Work order:
Without adding or dropping anything, copy the entries below.
(Given data Opens)
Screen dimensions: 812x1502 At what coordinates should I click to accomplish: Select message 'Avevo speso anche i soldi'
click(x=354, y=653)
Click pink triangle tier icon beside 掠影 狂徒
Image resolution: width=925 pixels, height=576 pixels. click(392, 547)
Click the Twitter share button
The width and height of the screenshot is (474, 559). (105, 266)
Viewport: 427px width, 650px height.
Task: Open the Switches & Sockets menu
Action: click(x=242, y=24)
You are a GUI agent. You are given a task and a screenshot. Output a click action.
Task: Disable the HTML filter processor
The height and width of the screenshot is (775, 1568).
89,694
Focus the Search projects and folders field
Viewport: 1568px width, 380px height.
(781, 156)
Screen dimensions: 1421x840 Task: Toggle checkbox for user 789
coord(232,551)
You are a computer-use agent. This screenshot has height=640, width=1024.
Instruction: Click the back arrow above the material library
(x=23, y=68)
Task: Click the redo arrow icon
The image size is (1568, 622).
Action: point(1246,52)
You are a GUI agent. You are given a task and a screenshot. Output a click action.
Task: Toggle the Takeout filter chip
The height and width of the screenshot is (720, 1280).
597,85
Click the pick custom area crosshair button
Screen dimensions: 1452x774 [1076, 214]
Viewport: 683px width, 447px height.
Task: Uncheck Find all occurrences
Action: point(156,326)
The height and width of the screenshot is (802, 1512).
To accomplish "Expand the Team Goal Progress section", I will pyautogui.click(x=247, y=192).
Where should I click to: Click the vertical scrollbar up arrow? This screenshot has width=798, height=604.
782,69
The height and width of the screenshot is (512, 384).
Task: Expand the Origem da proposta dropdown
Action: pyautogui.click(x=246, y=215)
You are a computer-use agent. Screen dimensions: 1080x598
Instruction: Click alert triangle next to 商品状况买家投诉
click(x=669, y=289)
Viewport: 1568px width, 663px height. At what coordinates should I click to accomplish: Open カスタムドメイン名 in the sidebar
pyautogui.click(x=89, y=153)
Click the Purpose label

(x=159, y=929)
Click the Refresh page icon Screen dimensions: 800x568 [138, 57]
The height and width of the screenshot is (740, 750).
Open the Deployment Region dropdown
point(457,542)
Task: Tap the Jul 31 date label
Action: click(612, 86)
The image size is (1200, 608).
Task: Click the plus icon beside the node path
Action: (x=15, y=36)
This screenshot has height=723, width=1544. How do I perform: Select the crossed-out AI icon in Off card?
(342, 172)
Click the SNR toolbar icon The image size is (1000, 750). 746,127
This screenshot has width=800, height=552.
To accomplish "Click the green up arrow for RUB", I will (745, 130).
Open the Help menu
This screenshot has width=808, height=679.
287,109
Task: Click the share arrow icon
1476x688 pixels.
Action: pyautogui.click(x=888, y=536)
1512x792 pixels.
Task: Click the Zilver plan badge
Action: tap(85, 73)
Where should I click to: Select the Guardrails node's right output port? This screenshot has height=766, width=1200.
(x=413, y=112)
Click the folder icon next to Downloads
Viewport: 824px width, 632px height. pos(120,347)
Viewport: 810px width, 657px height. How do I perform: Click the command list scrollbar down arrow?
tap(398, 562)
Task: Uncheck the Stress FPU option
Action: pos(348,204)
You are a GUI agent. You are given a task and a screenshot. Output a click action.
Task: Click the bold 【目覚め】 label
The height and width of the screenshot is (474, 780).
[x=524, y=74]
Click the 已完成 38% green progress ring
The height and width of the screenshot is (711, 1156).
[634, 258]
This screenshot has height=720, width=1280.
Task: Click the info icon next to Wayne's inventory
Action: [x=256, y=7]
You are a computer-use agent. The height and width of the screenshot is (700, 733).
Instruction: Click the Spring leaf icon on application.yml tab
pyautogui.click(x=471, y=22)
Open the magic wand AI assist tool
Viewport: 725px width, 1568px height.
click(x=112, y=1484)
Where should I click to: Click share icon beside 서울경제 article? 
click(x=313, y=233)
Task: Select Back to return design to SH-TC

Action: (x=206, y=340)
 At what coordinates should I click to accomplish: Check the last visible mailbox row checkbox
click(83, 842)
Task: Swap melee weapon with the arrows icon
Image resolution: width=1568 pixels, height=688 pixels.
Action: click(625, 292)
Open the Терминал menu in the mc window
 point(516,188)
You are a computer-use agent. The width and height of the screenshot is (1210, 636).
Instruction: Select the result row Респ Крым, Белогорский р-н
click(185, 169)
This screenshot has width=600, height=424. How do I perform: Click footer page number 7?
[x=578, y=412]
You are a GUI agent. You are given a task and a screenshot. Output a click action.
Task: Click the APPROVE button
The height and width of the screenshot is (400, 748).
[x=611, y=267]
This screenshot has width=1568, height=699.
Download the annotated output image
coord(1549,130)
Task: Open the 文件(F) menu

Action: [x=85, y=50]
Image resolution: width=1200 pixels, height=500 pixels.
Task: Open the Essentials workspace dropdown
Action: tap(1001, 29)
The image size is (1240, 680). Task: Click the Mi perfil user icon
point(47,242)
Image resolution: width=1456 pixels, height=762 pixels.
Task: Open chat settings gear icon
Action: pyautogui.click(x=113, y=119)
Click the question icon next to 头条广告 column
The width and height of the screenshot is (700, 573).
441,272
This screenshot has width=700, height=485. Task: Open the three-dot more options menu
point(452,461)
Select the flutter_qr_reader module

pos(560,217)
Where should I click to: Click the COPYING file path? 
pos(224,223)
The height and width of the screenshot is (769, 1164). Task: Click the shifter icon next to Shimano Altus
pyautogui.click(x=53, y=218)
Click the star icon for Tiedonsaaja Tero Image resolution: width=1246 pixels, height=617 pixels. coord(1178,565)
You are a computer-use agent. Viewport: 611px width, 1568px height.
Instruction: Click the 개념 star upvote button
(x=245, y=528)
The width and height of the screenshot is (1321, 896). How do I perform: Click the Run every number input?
(Given data Closes)
Answer space:
Screen dimensions: 812x1502 At what coordinates should I click to accomplish: Select message 'Avevo speso anche i soldi'
click(x=354, y=653)
Click pink triangle tier icon beside 掠影 狂徒
Image resolution: width=925 pixels, height=576 pixels. click(392, 547)
Click the Twitter share button
The width and height of the screenshot is (474, 559). (105, 266)
Viewport: 427px width, 650px height.
Task: Open the Switches & Sockets menu
Action: click(x=242, y=24)
You are a GUI agent. You are given a task and a screenshot. Output a click action.
Task: Disable the HTML filter processor
The height and width of the screenshot is (775, 1568).
89,694
Focus the Search projects and folders field
Viewport: 1568px width, 380px height.
(781, 156)
Screen dimensions: 1421x840 Task: Toggle checkbox for user 789
coord(232,551)
You are a computer-use agent. This screenshot has height=640, width=1024.
Instruction: Click the back arrow above the material library
(x=23, y=68)
Task: Click the redo arrow icon
The image size is (1568, 622).
Action: point(1246,52)
You are a GUI agent. You are given a task and a screenshot. Output a click action.
Task: Toggle the Takeout filter chip
The height and width of the screenshot is (720, 1280).
597,85
Click the pick custom area crosshair button
Screen dimensions: 1452x774 [1076, 214]
Viewport: 683px width, 447px height.
Task: Uncheck Find all occurrences
Action: point(156,326)
The height and width of the screenshot is (802, 1512).
To accomplish "Expand the Team Goal Progress section", I will pyautogui.click(x=247, y=192).
Where should I click to: Click the vertical scrollbar up arrow? This screenshot has width=798, height=604.
782,69
The height and width of the screenshot is (512, 384).
Task: Expand the Origem da proposta dropdown
Action: pyautogui.click(x=246, y=215)
You are a computer-use agent. Screen dimensions: 1080x598
Instruction: Click alert triangle next to 商品状况买家投诉
click(x=669, y=289)
Viewport: 1568px width, 663px height. At what coordinates should I click to accomplish: Open カスタムドメイン名 in the sidebar
pyautogui.click(x=89, y=153)
Click the Purpose label

(x=159, y=929)
Click the Refresh page icon Screen dimensions: 800x568 [138, 57]
The height and width of the screenshot is (740, 750).
Open the Deployment Region dropdown
point(457,542)
Task: Tap the Jul 31 date label
Action: click(612, 86)
The image size is (1200, 608).
Task: Click the plus icon beside the node path
Action: (x=15, y=36)
This screenshot has height=723, width=1544. How do I perform: Select the crossed-out AI icon in Off card?
(342, 172)
Click the SNR toolbar icon The image size is (1000, 750). 746,127
This screenshot has width=800, height=552.
To accomplish "Click the green up arrow for RUB", I will (745, 130).
Open the Help menu
This screenshot has width=808, height=679.
287,109
Task: Click the share arrow icon
1476x688 pixels.
Action: pyautogui.click(x=888, y=536)
1512x792 pixels.
Task: Click the Zilver plan badge
Action: tap(85, 73)
Where should I click to: Select the Guardrails node's right output port? This screenshot has height=766, width=1200.
(x=413, y=112)
Click the folder icon next to Downloads
Viewport: 824px width, 632px height. pos(120,347)
Viewport: 810px width, 657px height. How do I perform: Click the command list scrollbar down arrow?
tap(398, 562)
Task: Uncheck the Stress FPU option
Action: pos(348,204)
You are a GUI agent. You are given a task and a screenshot. Output a click action.
Task: Click the bold 【目覚め】 label
The height and width of the screenshot is (474, 780).
[x=524, y=74]
Click the 已完成 38% green progress ring
The height and width of the screenshot is (711, 1156).
[634, 258]
This screenshot has height=720, width=1280.
Task: Click the info icon next to Wayne's inventory
Action: [x=256, y=7]
You are a computer-use agent. The height and width of the screenshot is (700, 733).
Instruction: Click the Spring leaf icon on application.yml tab
pyautogui.click(x=471, y=22)
Open the magic wand AI assist tool
Viewport: 725px width, 1568px height.
click(x=112, y=1484)
Where should I click to: Click share icon beside 서울경제 article? 
click(x=313, y=233)
Task: Select Back to return design to SH-TC

Action: (x=206, y=340)
 At what coordinates should I click to accomplish: Check the last visible mailbox row checkbox
click(83, 842)
Task: Swap melee weapon with the arrows icon
Image resolution: width=1568 pixels, height=688 pixels.
Action: click(625, 292)
Open the Терминал menu in the mc window
 point(516,188)
You are a computer-use agent. The width and height of the screenshot is (1210, 636).
Instruction: Select the result row Респ Крым, Белогорский р-н
click(185, 169)
This screenshot has width=600, height=424. How do I perform: Click footer page number 7?
[x=578, y=412]
You are a GUI agent. You are given a task and a screenshot. Output a click action.
Task: Click the APPROVE button
The height and width of the screenshot is (400, 748).
[x=611, y=267]
This screenshot has width=1568, height=699.
Download the annotated output image
coord(1549,130)
Task: Open the 文件(F) menu

Action: [x=85, y=50]
Image resolution: width=1200 pixels, height=500 pixels.
Task: Open the Essentials workspace dropdown
Action: tap(1001, 29)
The image size is (1240, 680). Task: Click the Mi perfil user icon
point(47,242)
Image resolution: width=1456 pixels, height=762 pixels.
Task: Open chat settings gear icon
Action: pyautogui.click(x=113, y=119)
Click the question icon next to 头条广告 column
The width and height of the screenshot is (700, 573).
441,272
This screenshot has width=700, height=485. Task: Open the three-dot more options menu
point(452,461)
Select the flutter_qr_reader module

pos(560,217)
Where should I click to: Click the COPYING file path? 
pos(224,223)
The height and width of the screenshot is (769, 1164). Task: Click the shifter icon next to Shimano Altus
pyautogui.click(x=53, y=218)
Click the star icon for Tiedonsaaja Tero Image resolution: width=1246 pixels, height=617 pixels. coord(1178,565)
You are a computer-use agent. Viewport: 611px width, 1568px height.
Instruction: Click the 개념 star upvote button
(x=245, y=528)
The width and height of the screenshot is (1321, 896). How do I perform: Click the Run every number input?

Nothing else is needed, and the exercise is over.